Таким образом, благодаря долгому существованию действия и слова «формулы позаимствовали от обряда часть магической репутации. Перестали точно разграничивать их роли. Когда слово сделало такое заимствование, то появился по аналогии с первым видом новый вид параллельных заговоров». Возможность появления заговоров по аналогии сообщила слову самостоятельную магическую функцию. Слово отрывается от обряда. «Слово свободно. Сравнивать можно с чем угодно, лишь бы находились черты сходства. Параллелизм, проникающий всю народную поэзию, параллелизм, усматриваемый человеком между ним и природою, широким потоком ворвался в область заговора». Свобода сравнения в широком смысле этого слова послужила толчком к развитию более сложной иносказательной системы. В лирических жанрах фольклора это сказалось особенно заметно. Не случайно именно в лирике наиболее ощутимо подвергся метафоризации и образ смерти.
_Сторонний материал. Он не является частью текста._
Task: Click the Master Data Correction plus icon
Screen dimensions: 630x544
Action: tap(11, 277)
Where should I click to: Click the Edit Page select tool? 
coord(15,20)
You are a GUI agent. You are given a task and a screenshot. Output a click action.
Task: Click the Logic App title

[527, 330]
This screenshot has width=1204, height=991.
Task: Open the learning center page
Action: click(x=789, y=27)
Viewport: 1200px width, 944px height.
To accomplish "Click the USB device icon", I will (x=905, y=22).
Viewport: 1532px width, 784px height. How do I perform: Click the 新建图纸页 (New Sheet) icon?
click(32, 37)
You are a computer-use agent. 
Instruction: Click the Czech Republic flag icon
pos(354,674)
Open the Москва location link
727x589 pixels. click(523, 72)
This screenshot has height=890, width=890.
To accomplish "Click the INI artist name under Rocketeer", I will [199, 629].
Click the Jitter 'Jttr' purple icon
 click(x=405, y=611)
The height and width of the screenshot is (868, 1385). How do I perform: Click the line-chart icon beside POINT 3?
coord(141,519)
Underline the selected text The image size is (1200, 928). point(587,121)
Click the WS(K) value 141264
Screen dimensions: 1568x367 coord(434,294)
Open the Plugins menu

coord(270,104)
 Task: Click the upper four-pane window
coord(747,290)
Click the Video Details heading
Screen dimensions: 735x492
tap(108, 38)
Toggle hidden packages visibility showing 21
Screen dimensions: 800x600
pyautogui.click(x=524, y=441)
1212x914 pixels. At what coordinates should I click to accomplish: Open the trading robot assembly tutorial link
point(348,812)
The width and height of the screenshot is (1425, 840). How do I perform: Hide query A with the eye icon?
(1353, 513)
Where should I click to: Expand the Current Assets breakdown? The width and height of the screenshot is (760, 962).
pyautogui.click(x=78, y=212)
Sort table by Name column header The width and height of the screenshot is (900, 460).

Были рассмотрены «общие места» причитаний, объединенных одной темой. Ни одна из изучаемых формул не могла быть объяснена только лишь поэтическими данными, одним только сличением вариантов и логикой поэтического анализа. Рудименты языческого сознания, нашедшие свое выражение в стереотипах, оказались понятными только в общей системе взаимоотношений различных по характеру материалов. Многие поэтические «общие места» причитаний в свете этих данных обнаружили поразительную стойкость в отражении общих индоевропейских идей, связанных с темой смерти и загробного существования: от идеи кругооборота жизненных форм и тесно связанного с ней представления о бесконечности перевоплощений до идеи дальней дороги в «новый мир». Погребальный обряд, возникший на определенной стадии исторического развития как культ, основанный на идее страха перед мертвым, привел к рождению целой сети ритуалов, часть из которых нашла свое отражение в постоянных формулах похоронных причитаний. Речь шла в этой связи о серии предохранительных обрядов и соответствующих им словесных формулах, о различного рода запретах и заговорах, о встрече смерти и покойного как гостя и, наконец, об имитациях-инсценировках, в центре которых оказался уже заговор-действие. Далеко не всем из изучаемых обрядов соответствовали, как мы видели, стереотипные словесные формулы. Одни из этих формул были четко выражены и прямо соотносились с древнейшими ритуалами, другие были скрыты, завуалированы, а иногда и почти совсем стерты в похоронных причитаниях, зато получали новое развитие в другом фольклорном жанре (в народной лирике, в частности). В настоящей работе по ходу рассуждений мы фиксировали также тождественность совпадений «общих мест» похоронных и рекрутских причитаний, что, как было показано, свидетельствует о единстве первоисточников. «Общие места», совпадающие в различных фольклорных жанрах, по всей вероятности, и в прочих случаях являются показателем общности или по крайней мере близости их исторической природы, причем это единство исторических корней обнаруживается вне зависимости от функции, которую получают эти формулы в дальнейшем ходе исторического развития того или иного жанра. Однако эта проблема специальная, она требует еще тщательной проверки и самостоятельного ответа на вопрос в каждом конкретном случае.